Nas primeiras declarações após o encerramento da votação, o candidato do partido, João Santos Luís, admitiu que “as eleições não correram bem” para a UCID, que perdeu dois deputados no novo quadro parlamentar.
A partir da sede nacional do partido, em São Vicente, João Santos Luís afirmou que “a abstenção venceu estas eleições”, considerando que muitos cabo-verdianos se afastaram da participação política.
O líder da UCID denunciou ainda alegadas “atitudes antidemocráticas” e acusou o MpD e o PAICV de utilizarem recursos públicos durante a campanha para influenciar o eleitorado.
Em São Vicente, círculo tradicionalmente forte para a UCID, o partido viu reduzida para metade a sua representação parlamentar, passando de quatro para dois deputados. Um resultado que João Santos Luís classificou como uma desilusão para a ilha.

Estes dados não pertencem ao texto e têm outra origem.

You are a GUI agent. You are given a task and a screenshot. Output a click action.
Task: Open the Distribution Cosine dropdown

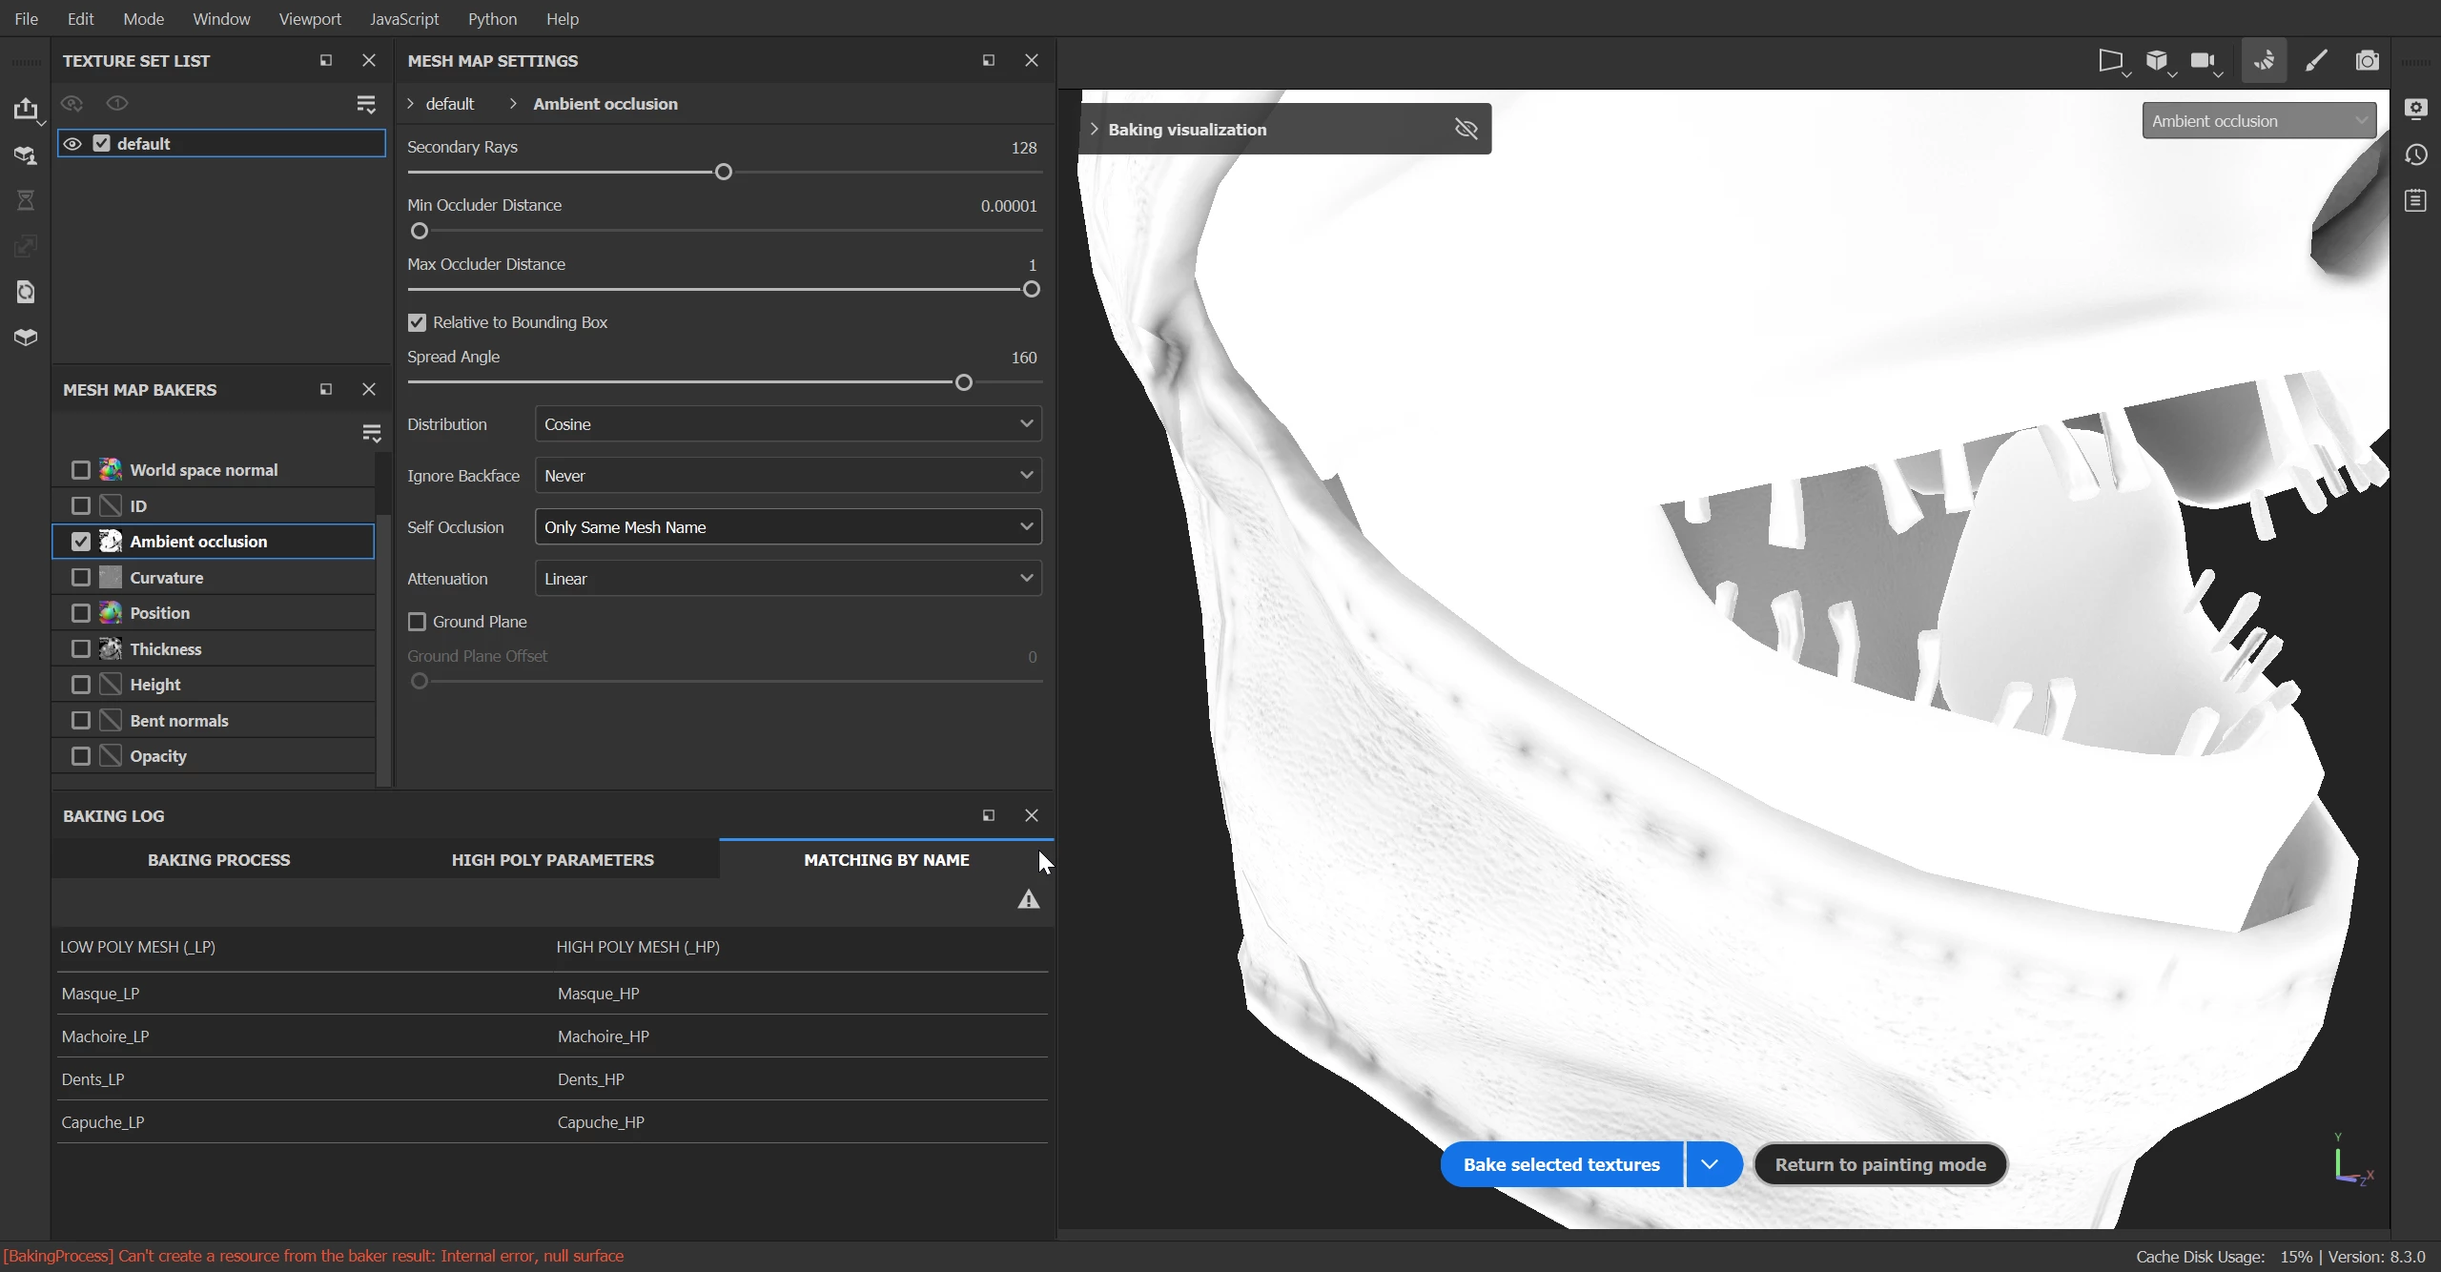point(788,424)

“O povo de São Vicente trocou o disco para tocar a mesma música”, declarou, defendendo que a UCID foi “a principal voz” dos interesses da ilha no parlamento nos últimos anos.

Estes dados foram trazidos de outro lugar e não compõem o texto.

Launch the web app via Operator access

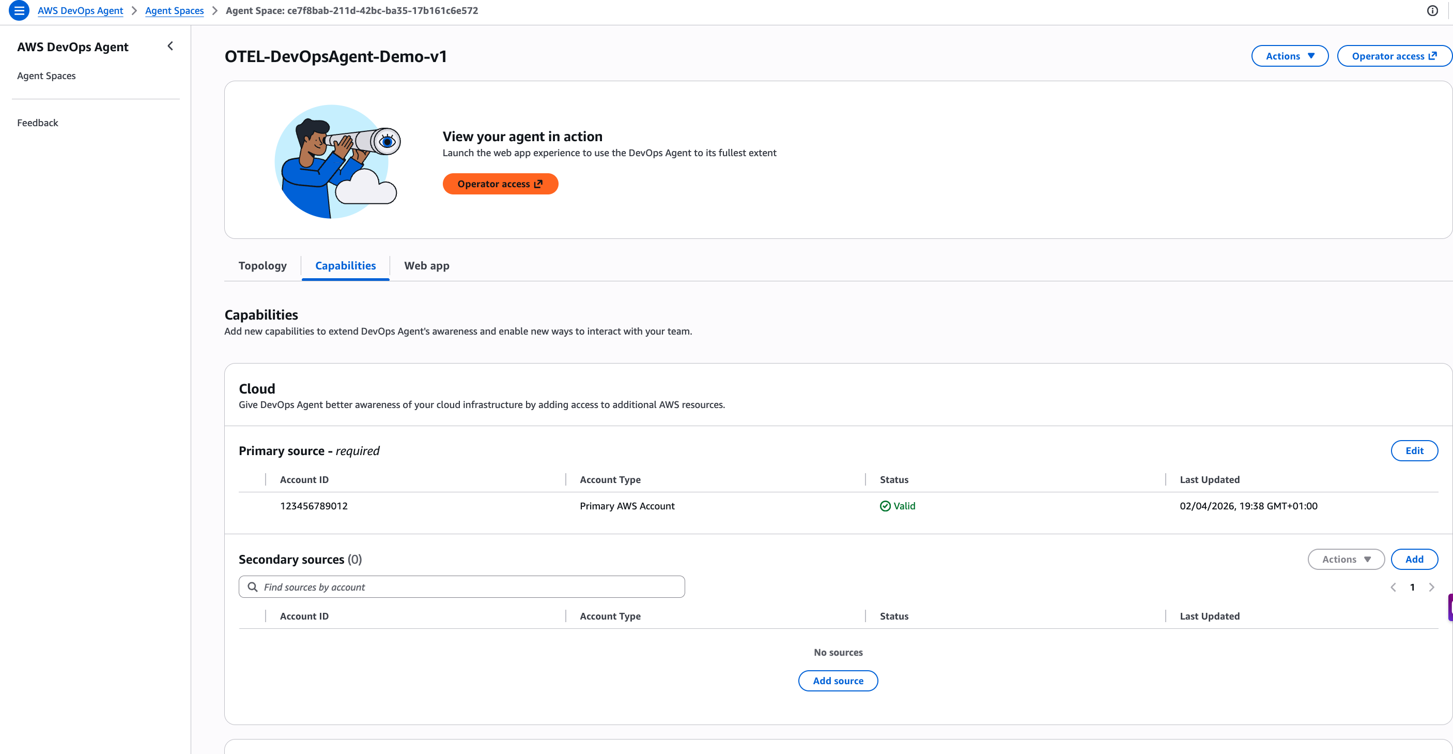(x=500, y=183)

Apesar da perda de representação, o dirigente garantiu que o partido vai continuar a apresentar propostas alternativas para áreas como economia, justiça, segurança, emprego e desenvolvimento social.
“A luta continua. Perdemos uma batalha, mas não perdemos a guerra”, afirmou.
Questionado sobre possíveis negociações políticas num cenário sem maioria absoluta, João Santos Luís preferiu aguardar pelos resultados oficiais da Comissão Nacional de Eleições antes de assumir qualquer posição.
Cinco forças políticas disputaram estas legislativas: o PAICV, o MpD, a UCID, o PTS e o PP, para um total de 72 mandatos parlamentares distribuídos por 13 círculos eleitorais.